Let me know if turning off filter chunks solves it. Also, I'd maybe be curious to see some of the intermediate outputs in ./output/judge_paragraph_generations/intermediate_generations/, because if there is factual information in your files then it shouldn't be dropping all of them.

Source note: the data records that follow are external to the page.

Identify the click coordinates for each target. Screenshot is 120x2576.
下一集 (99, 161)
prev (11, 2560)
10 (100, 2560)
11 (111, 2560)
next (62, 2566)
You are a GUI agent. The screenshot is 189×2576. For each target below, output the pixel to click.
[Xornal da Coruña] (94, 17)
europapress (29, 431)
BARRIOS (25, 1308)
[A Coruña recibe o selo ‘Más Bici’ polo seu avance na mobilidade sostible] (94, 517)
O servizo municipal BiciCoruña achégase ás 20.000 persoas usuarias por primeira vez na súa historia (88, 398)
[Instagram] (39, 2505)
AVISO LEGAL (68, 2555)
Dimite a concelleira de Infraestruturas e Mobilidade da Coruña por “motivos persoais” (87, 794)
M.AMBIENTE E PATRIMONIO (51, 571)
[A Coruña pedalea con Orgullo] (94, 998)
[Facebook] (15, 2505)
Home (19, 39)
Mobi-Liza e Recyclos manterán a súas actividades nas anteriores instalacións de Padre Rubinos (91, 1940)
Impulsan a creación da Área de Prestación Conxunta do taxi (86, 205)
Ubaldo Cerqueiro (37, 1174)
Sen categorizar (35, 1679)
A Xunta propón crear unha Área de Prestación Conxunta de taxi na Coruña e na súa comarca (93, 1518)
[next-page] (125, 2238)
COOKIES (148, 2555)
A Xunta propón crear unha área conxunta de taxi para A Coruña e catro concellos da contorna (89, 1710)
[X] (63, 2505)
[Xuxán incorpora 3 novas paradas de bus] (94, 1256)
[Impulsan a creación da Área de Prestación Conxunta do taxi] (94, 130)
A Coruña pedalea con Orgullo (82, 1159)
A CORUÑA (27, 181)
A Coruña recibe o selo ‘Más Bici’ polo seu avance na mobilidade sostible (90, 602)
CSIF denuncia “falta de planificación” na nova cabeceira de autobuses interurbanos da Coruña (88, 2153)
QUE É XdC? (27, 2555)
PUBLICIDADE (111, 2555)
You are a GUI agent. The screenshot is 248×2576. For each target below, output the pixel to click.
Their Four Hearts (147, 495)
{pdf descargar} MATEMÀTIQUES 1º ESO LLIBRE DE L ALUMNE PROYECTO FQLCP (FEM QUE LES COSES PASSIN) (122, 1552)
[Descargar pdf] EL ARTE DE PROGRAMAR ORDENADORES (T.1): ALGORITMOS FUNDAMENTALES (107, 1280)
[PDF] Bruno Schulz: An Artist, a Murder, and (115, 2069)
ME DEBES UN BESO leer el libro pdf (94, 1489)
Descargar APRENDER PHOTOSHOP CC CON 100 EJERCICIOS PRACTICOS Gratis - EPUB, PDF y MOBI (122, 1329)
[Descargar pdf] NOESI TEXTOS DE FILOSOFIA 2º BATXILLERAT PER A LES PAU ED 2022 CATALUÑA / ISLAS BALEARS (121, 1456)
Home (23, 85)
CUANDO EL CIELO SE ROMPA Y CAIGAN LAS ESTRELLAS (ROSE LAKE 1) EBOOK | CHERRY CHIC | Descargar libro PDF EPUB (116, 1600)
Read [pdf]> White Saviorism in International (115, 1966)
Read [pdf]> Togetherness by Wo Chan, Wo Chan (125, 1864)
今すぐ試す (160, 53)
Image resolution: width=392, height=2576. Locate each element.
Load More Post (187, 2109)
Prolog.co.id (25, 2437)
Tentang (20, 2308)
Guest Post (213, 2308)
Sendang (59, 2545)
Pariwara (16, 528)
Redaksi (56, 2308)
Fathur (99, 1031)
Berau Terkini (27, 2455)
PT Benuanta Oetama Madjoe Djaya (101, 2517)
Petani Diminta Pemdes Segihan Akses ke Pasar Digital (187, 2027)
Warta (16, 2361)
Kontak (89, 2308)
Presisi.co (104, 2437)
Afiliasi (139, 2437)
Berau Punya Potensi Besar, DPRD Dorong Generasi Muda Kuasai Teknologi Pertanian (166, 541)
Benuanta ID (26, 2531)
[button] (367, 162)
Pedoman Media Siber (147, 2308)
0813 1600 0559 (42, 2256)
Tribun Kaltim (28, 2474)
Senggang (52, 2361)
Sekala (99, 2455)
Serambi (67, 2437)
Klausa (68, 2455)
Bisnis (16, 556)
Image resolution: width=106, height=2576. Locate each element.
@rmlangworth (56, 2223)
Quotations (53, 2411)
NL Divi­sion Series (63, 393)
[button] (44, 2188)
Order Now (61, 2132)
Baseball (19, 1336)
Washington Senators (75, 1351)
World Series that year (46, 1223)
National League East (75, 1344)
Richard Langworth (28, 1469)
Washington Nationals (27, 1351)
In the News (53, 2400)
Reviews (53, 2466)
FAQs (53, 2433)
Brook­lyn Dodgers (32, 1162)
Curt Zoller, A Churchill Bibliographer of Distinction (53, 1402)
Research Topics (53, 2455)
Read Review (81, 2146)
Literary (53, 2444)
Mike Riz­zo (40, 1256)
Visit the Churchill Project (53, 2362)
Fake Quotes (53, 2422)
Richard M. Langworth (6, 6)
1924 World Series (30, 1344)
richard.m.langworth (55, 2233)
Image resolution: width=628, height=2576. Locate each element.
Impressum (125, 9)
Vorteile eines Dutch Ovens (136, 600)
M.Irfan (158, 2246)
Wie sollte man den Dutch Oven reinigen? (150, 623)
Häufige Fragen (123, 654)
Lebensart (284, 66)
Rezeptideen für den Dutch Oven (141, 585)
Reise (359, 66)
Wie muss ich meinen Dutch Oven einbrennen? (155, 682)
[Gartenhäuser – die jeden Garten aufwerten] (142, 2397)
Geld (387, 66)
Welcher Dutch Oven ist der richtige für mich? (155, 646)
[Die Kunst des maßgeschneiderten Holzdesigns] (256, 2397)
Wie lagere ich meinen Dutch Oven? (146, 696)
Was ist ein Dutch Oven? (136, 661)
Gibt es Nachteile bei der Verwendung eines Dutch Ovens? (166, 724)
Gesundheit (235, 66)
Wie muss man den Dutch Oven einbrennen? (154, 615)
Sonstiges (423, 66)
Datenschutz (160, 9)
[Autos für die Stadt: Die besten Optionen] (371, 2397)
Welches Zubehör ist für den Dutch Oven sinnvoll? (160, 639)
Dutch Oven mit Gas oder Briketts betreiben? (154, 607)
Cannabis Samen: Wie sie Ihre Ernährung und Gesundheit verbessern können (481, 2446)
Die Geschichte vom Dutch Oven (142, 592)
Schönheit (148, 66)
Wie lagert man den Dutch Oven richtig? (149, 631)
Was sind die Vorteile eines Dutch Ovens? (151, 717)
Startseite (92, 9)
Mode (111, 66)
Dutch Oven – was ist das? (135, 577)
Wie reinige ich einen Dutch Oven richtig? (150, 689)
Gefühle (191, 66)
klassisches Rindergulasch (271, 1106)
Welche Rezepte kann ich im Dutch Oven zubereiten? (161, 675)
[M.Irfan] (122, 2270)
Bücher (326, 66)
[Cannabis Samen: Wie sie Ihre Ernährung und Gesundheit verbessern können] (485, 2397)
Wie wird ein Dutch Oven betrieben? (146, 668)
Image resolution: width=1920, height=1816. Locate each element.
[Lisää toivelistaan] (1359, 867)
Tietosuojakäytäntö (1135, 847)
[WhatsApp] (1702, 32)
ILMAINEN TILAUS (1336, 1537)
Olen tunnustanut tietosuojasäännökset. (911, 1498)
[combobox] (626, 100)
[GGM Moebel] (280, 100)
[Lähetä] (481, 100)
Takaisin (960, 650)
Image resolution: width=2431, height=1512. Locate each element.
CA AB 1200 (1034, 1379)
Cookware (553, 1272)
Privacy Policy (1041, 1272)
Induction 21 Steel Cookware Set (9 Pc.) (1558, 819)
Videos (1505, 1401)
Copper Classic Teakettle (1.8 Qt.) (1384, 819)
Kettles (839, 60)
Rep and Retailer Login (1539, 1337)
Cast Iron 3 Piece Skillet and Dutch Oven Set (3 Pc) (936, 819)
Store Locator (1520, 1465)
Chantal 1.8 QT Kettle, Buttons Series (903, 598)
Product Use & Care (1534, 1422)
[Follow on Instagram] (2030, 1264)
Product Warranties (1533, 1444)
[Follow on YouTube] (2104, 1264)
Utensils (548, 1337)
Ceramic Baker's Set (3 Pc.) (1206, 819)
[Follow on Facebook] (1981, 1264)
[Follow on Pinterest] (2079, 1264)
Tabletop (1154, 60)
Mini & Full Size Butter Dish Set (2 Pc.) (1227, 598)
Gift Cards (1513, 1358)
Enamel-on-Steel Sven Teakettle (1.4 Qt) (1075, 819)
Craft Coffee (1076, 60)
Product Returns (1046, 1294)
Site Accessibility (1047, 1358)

mjh624 · 2024-09-20T18:37:29Z

I am running the most recent release of augmentoolkit in a docker container that is running python 3.11
root@e6e8132f1ba5:/tmp/augmentoolkit# python --version
Python 3.11.10

I turned off filter chunks in the config.yaml in the /original folder:
SKIP:
ANSWER_RELEVANCY_CHECK: False
FILTER_CHUNKS: True
QUESTION_CHECK: False

augmentoolkit appears to complete phase 1 and fails with a different "index out of range" error:
FAILED TO GENERATE QUESTIONS!
Output written to /tmp/outFiles/question_generation_generations/question_generation_generations/6d4fd93e-3a9d-458b-bde1-5ff938bdd97b.yaml
FAILED TO GENERATE QUESTIONS!
Output written to /tmp/outFiles/question_generation_generations/question_generation_generations/7f40d689-700b-4400-b215-0295b077fd90.yaml
FAILED TO GENERATE QUESTIONS!
Output written to /tmp/outFiles/question_generation_generations/question_generation_generations/4a970d6c-4d1b-4569-9ceb-7f7da41645e0.yaml
COMPLETED PHASE 1
asyncio.run(main())
File "/usr/local/lib/python3.11/asyncio/runners.py", line 190, in run
return runner.run(main)
^^^^^^^^^^^^^^^^
File "/usr/local/lib/python3.11/asyncio/runners.py", line 118, in run
return self._loop.run_until_complete(task)
^^^^^^^^^^^^^^^^^^^^^^^^^^^^^^^^^^^
File "/usr/local/lib/python3.11/asyncio/base_events.py", line 654, in run_until_complete
return future.result()
^^^^^^^^^^^^^^^
File "/tmp/augmentoolkit/original/processing.py", line 264, in main
print(generated_qa_dicts[0])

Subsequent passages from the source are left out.